Goal: Copy out the listing lines verbatim, beginning with the line containing "Click reorder handle beside Rhonda Jenkins" and continuing through the line containing "click(x=809, y=27)", leaving out the pictures.

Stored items
==*==
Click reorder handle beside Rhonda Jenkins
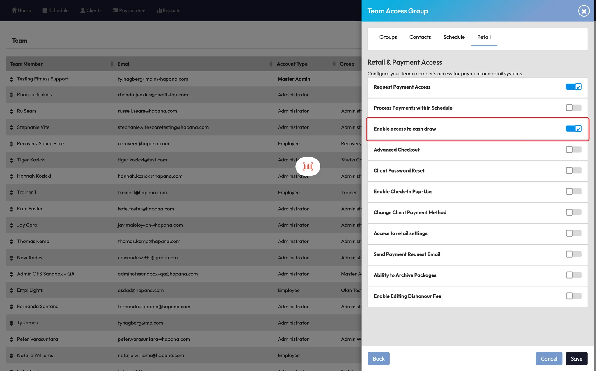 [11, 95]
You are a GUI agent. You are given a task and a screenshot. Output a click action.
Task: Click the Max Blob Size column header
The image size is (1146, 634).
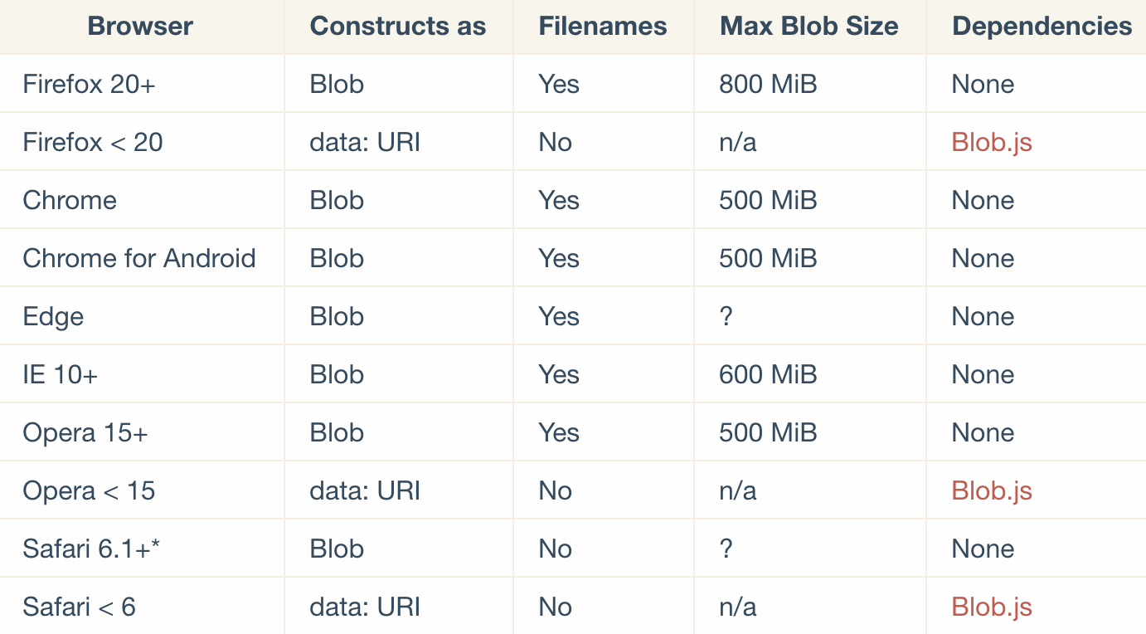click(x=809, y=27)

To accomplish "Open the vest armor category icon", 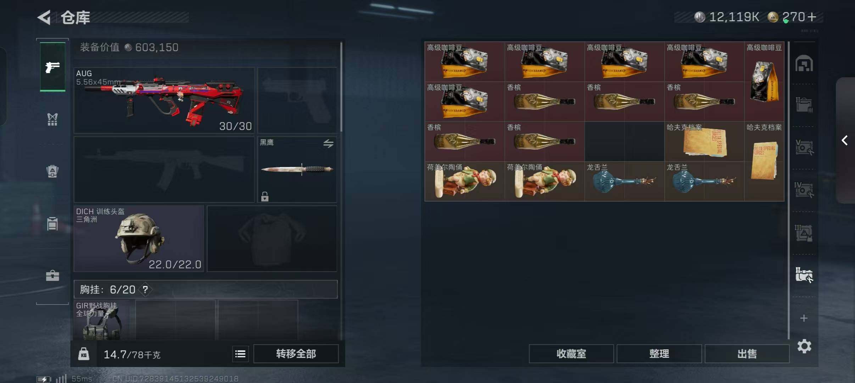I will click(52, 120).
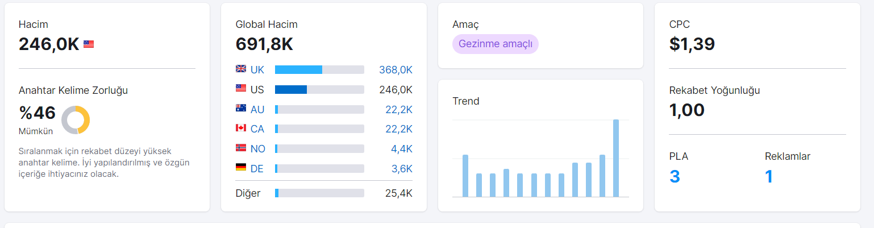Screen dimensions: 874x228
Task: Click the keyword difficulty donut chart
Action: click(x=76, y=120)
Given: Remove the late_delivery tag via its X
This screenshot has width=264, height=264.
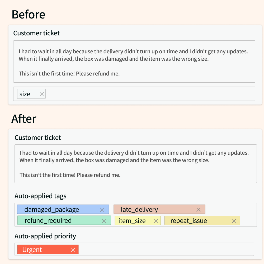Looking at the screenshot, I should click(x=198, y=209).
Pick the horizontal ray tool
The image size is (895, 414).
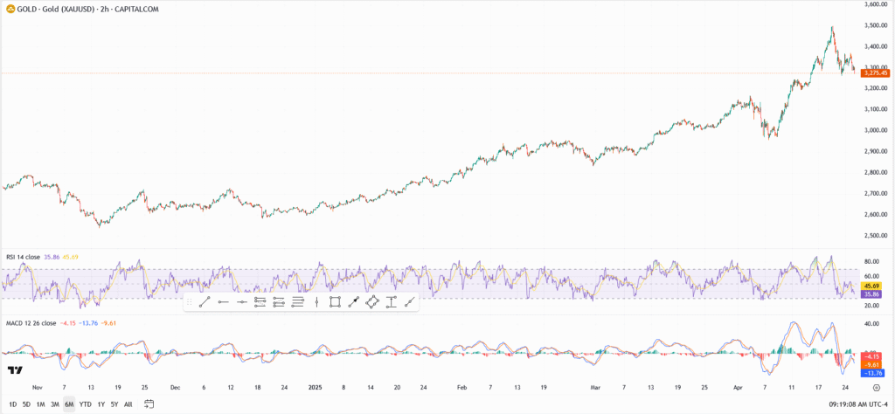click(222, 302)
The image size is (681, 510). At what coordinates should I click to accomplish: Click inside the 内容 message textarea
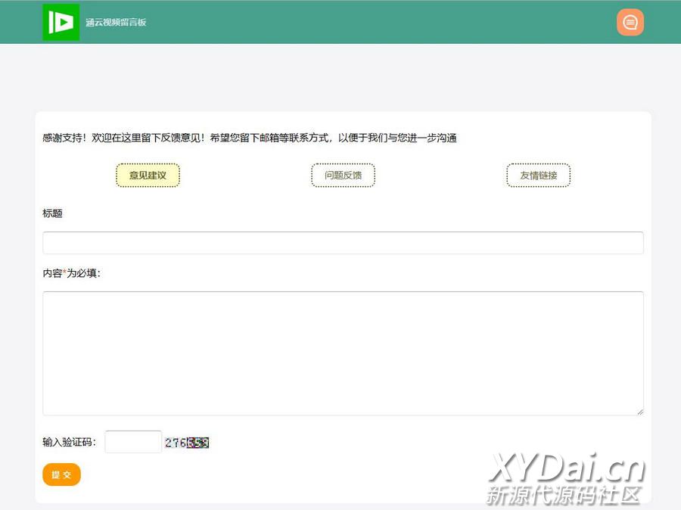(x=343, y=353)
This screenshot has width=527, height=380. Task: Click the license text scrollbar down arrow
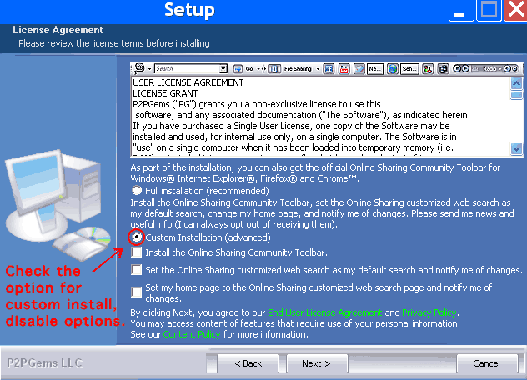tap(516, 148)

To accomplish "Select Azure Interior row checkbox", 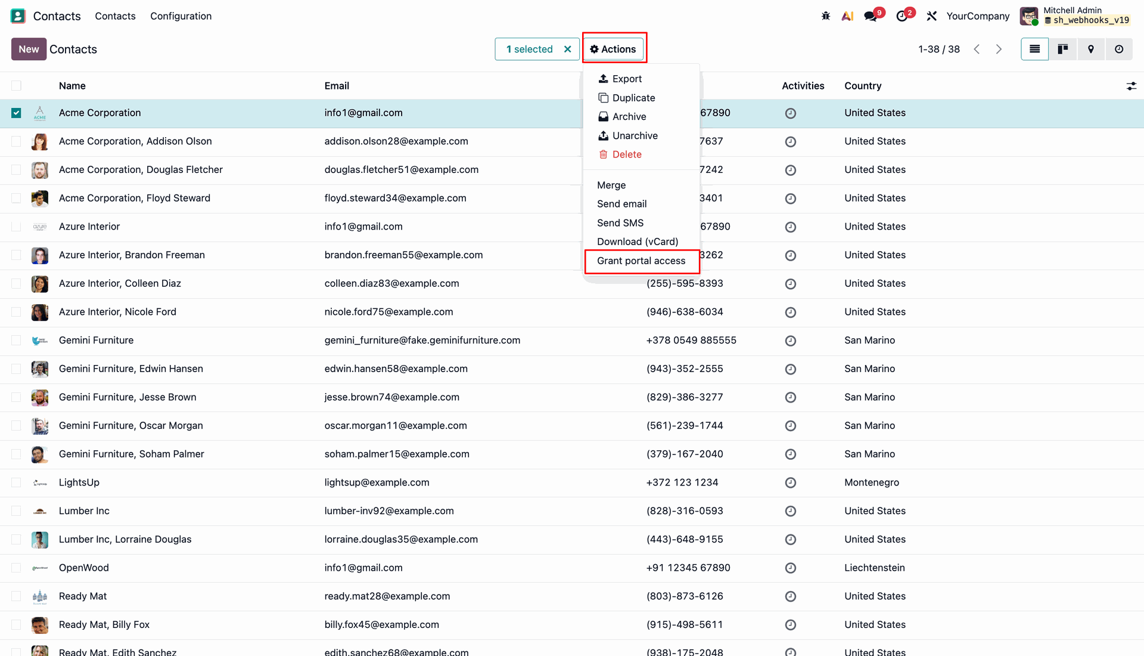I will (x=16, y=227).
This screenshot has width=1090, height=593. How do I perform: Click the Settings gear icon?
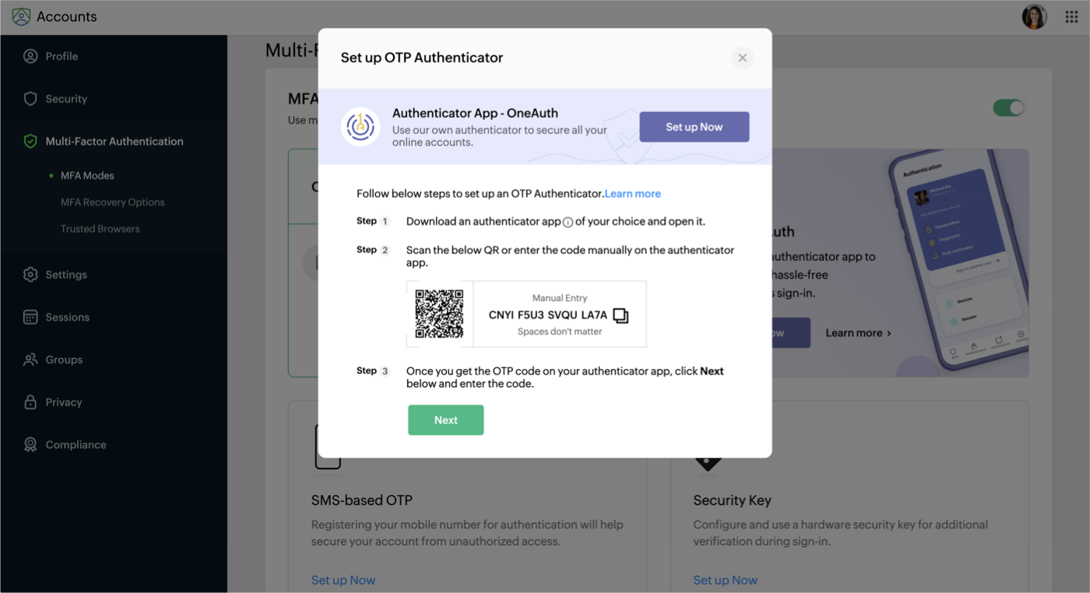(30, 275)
==*==
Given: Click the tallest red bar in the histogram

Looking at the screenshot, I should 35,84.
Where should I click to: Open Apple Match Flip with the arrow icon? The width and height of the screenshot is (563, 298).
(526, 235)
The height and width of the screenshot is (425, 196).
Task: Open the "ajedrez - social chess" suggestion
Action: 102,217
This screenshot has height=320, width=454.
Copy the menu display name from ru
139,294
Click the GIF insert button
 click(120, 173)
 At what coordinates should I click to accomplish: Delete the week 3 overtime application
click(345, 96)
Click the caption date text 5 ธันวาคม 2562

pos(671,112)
==*==
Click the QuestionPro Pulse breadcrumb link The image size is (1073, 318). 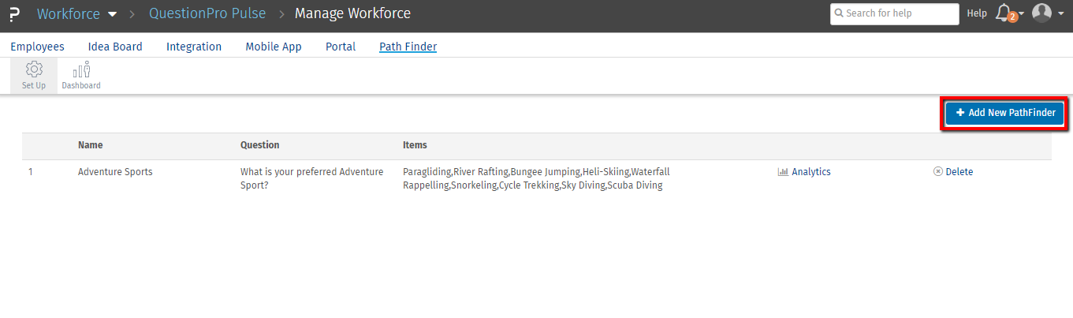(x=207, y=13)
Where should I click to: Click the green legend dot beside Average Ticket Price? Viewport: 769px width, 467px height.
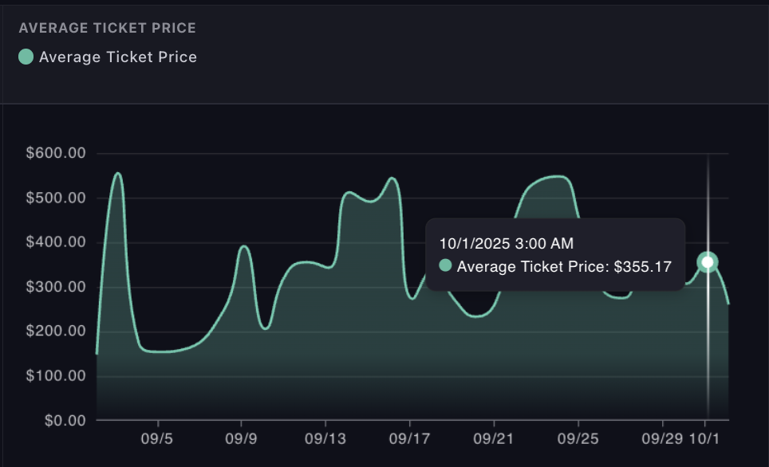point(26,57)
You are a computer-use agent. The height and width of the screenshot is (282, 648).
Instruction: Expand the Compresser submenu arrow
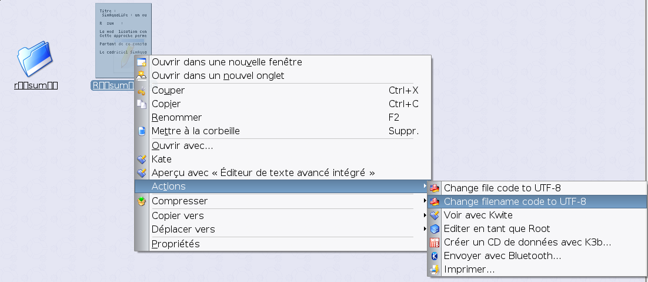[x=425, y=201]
==*==
Completed task:
Click reorder handle beside Rhonda Jenkins
 [11, 95]
You are a GUI agent. You are given a task and a screenshot. Output a click action.
Task: Click the Max Blob Size column header
The image size is (1146, 634).
click(x=809, y=27)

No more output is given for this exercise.